Le chanteur des hauts plateaux


Impossible, si l'on veut être sérieux, d'échapper au nouveau Murat quand le gars sort un disque. JLM fait partie des rares artistes qui survolent, d'un simple bond, le poulailler de la chanson française. La force de Murat, c'est que, même sans l'adorer, on ne peut qu'admirer son parcours, son opiniâtre détresse, et tomber sous le charme de sa voix. La plus belle du pays. Pensante. Et voluptueuse. Alors bien sûr certaines chansons de MORITURI s'égouttent, comme d'autres, quelque peu malmenées par un batteur tchouc tchouc tchouc qui semble tourner la mayonnaise. Mais écoutez La pharmacienne d'Yvetot ! «Sont-ce bien là raison ma mie… / Pour chialer dans la cuisine?» Partez en balade avec Le chant du coucou : «Je marchais vers les bruyères / Au loin guettait le taureau / Cornes prises dans la lumière...» C'est du Murat!
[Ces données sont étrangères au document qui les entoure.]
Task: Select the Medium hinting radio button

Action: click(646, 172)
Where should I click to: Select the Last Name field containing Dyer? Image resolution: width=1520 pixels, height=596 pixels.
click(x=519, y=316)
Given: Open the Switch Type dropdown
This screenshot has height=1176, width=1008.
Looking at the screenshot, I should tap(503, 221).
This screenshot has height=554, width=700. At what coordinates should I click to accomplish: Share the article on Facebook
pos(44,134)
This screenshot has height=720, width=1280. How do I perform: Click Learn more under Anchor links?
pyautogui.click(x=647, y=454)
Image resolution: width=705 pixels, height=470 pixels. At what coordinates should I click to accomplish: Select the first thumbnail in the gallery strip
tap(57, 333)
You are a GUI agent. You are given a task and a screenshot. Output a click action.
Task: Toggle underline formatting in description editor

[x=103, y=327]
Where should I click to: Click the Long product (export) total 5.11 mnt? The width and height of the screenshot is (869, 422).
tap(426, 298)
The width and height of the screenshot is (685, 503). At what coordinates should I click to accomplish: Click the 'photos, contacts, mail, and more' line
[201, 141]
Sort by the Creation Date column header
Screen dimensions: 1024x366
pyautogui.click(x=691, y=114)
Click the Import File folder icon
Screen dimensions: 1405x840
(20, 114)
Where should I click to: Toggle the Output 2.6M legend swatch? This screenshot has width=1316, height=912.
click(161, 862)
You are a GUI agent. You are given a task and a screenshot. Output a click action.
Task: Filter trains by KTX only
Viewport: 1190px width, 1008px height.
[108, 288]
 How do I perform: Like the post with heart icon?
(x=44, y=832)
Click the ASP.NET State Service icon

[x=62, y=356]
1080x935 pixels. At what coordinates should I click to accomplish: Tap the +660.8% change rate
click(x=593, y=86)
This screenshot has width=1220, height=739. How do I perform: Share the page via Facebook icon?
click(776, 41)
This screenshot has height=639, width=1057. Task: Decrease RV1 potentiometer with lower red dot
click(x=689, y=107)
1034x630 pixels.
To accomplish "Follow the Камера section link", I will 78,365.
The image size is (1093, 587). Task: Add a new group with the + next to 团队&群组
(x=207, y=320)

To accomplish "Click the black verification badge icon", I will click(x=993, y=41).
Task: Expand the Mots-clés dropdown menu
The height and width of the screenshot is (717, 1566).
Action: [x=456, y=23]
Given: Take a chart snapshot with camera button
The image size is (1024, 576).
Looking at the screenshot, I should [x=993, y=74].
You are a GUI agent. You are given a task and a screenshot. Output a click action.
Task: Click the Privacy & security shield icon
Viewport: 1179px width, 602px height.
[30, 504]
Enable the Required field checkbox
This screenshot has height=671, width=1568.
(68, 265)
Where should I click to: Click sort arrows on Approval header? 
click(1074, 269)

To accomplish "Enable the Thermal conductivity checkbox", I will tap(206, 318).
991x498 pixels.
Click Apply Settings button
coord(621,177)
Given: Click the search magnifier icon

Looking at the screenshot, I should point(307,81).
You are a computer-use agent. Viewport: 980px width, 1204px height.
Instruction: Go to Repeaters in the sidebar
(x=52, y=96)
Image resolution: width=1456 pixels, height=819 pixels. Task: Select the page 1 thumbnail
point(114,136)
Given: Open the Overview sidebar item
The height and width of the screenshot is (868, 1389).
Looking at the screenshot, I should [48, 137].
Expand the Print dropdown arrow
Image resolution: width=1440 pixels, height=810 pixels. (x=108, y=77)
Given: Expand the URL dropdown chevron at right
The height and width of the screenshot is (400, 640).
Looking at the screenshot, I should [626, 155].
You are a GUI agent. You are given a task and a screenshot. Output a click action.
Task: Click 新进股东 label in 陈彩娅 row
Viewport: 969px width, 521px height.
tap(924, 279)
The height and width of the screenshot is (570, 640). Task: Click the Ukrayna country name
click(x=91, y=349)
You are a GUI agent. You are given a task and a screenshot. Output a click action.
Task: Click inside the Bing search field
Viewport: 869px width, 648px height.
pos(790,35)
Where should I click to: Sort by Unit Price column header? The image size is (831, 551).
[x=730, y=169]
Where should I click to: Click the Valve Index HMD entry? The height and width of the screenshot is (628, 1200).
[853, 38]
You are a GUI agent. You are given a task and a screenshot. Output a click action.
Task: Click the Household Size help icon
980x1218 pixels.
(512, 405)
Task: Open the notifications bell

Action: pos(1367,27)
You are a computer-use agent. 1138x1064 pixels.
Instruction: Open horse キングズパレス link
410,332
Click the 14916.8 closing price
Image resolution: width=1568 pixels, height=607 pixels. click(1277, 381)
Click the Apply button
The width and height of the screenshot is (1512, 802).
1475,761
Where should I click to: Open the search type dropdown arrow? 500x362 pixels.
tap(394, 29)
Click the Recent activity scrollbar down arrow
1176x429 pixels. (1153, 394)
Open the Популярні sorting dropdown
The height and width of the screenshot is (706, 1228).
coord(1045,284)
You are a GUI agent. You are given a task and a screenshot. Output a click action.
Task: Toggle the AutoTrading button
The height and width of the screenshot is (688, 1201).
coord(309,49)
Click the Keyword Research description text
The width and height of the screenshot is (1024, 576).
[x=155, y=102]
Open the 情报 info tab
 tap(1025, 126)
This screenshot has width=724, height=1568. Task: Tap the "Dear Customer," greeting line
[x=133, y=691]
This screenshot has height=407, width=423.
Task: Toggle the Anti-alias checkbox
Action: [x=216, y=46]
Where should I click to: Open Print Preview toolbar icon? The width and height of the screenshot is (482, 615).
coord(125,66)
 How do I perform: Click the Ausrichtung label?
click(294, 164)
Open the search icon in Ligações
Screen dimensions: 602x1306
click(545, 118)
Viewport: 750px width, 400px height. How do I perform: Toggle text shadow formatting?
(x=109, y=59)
Hors série. Plongez en France profonde maintenant, ouvrez les yeux, vous y verrez Tous mourus. «Le buraliste est cocu / Mais ça n'a rien à voir…» Laissez-vous prendre aussi, caresser, c'est Nuit sur l'Hymalaya: «Comment va la chose / Vers le ruisselet / Toujours le désir / À longue portée». LE MANTEAU DE PLUIE (1991) n'est pas loin. Tiens, la chanson suivante ressuscite Cathy, l'héroïne des Paradis perdus sur CHEYENNE AUTUMN (1989)! Tandis que Le cafard, lui, vous filera des frissons d'intelligence. Murat, quoi.

Baptiste Vignol

Katel épure


Élégie. Trois syllabes. Plainte et deuil. Pas très gai. Passons la pochette jaune Armstrong. Plate, elle affadit la robe jaune papillon que porte la dame dans le livret... Ce disque est un savon. S'en saisir, c'est pas de la tarte au citron. Mais il purifie les oreilles. N'écouter que Katel. Sa voix de feutre, ses inflexions. «Au large, au large, au large», largue-t-elle, dessinant de ses mots la présence glaciale de l'absence. «À l'aphélie», chante-t-elle par ailleurs, pour dire qu'elle s'éloigne du Soleil. De la chanson cométaire. Des paroles de cloitre et des musiques d'éther, réverbérantes. Ambiance «"Adieu" — "Adieu!" répliqua Écho...» (Ovide, Métamorphoses). On y entre à pas lents sous de longues et mélancoliques arcades. Car les chansons de Katel ne font pas de tralalas. Il faut se glisser dedans. Mais déjà le disque s'achève: «Ne parlez plus de ma peine / Ma peine a fait le tour de moi.» Le parcours de la peine chantait le roi Murat. Après la brume, la pluie. Vient ensuite l'éclaircie. Pure.

Baptiste Vignol

Biolay bande encore


Il y avait dans son tribute à Trenet sorti en 2015 tellement de respect pour l'œuvre en or massif du Fou chantant que son écoute passait. Quant à sa précédente production, LOVE SONGS (2013), double album pour Vanessa Paradis, elle n'avait plu qu'à moitié. Disque-fleuve? Disque-mare. Trop long. Son dernier enregistrement de chansons originales, VENGEANCE, qui datait de 2012, ayant, lui, carrément déçu. Mais comment éblouir après cet astre qu'était LA SUPERBE (2009)? Six ans déjà, et quelques mois, que ses fans espéraient pouvoir un jour revoir leur idole briller de tous ses feux. PALERMO HOLLYWOOD marque ce réveil triomphant. Des chansons pleines de pétards audacieux, de larmes et d'amour, de clins d'œil à Cloclo, à Miss Bliss, à Gainsbourg, des chansons savoureuses, vivantes, bien campées, qui consolent et favorisent aussi la circulation des rêves et des pensées. Ces chansons, surtout, regorgent de sensualité, l'appétit qui forge les Artistes.